READING PASSAGE:
Start
[GitHub] [kafka] jsancio commented on a change in pull request #10913: KAFKA-12631; Implement `resign` API in `KafkaRaftClient`

GitBox Tue, 22 Jun 2021 10:02:51 -0700


jsancio commented on a change in pull request #10913:
URL: https://github.com/apache/kafka/pull/10913#discussion_r656397806




##########
File path: raft/src/main/java/org/apache/kafka/raft/KafkaRaftClient.java
##########
@@ -143,6 +144,7 @@
     public static final int MAX_BATCH_SIZE_BYTES = 8 * 1024 * 1024;
     public static final int MAX_FETCH_SIZE_BYTES = MAX_BATCH_SIZE_BYTES;
 
+    private final AtomicInteger resignedEpoch = new AtomicInteger(-1);

Review comment:
       I am wondering if we should move this state to `LeaderState`. Based on 
the comments and implementation of `resign`, this operation is only valid when 
the raft client is the leader. I think the implementation in this PR is 
functionally correct but it looks like `resignedEpoch` is always increasing. 
The raft client never sets resignedEpoch back to `-1` after resigning.
   
   An additional benefit of moving it to `LeaderState` is that `resigndEpoch` 
will be reset to `-1` after it becomes leader again.

##########
File path: raft/src/test/java/org/apache/kafka/raft/KafkaRaftClientTest.java
##########
@@ -359,6 +360,150 @@ public void testResignWillCompleteFetchPurgatory() throws 
Exception {
         assertFalse(context.client.isShuttingDown());
     }
 
+    @Test
+    public void testResignInOlderEpochIgnored() throws Exception {
+        int localId = 0;
+        int otherNodeId = 1;
+        Set<Integer> voters = Utils.mkSet(localId, otherNodeId);
+
+        RaftClientTestContext context = new 
RaftClientTestContext.Builder(localId, voters).build();
+
+        context.becomeLeader();
+        assertEquals(OptionalInt.of(localId), context.currentLeader());
+
+        int currentEpoch = context.currentEpoch();
+        context.client.resign(currentEpoch - 1);
+        context.assertElectedLeader(currentEpoch, localId);

Review comment:
       Hmm. The state would never change because `poll` was never called. Maybe 
we should sleep for more than election timeout and poll to make sure that the 
resign was ignore?
End
Reproduce verbatim the part of the code review thread that begins at the words "The raft client never" and ends after "becomes leader again.". You won't need the lines that come next.

DATA SEGMENT:
Start
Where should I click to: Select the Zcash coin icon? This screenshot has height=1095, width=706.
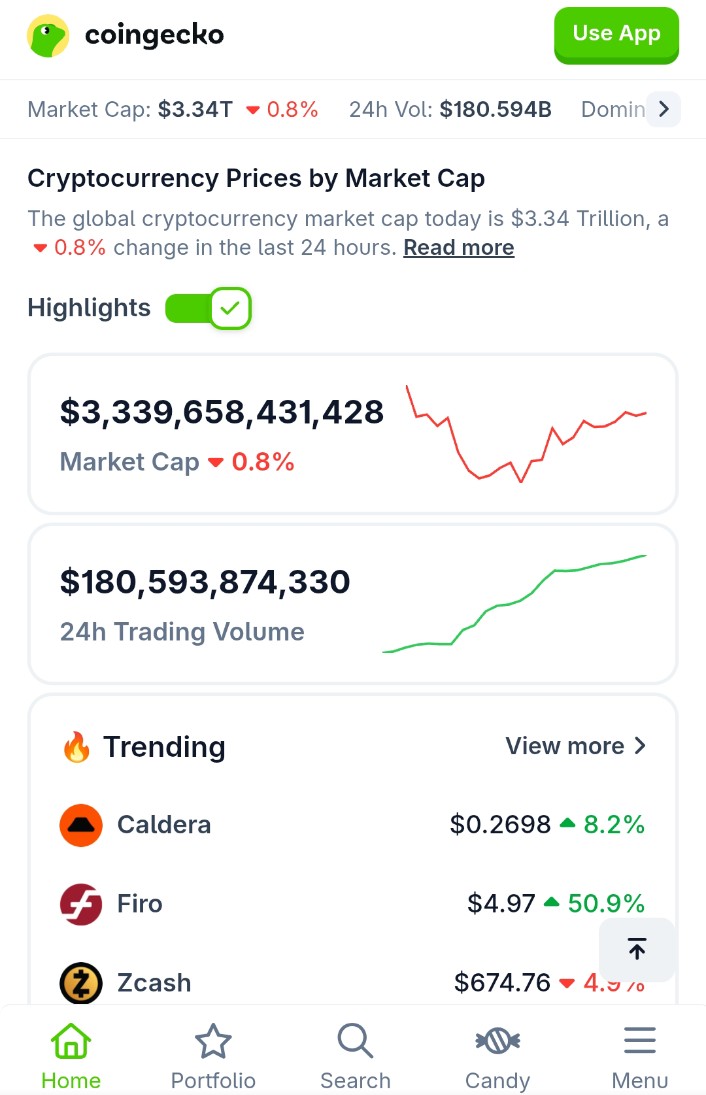(81, 983)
End
FULL SOLUTION:
The raft client never sets resignedEpoch back to `-1` after resigning.
   
   An additional benefit of moving it to `LeaderState` is that `resigndEpoch` 
will be reset to `-1` after it becomes leader again.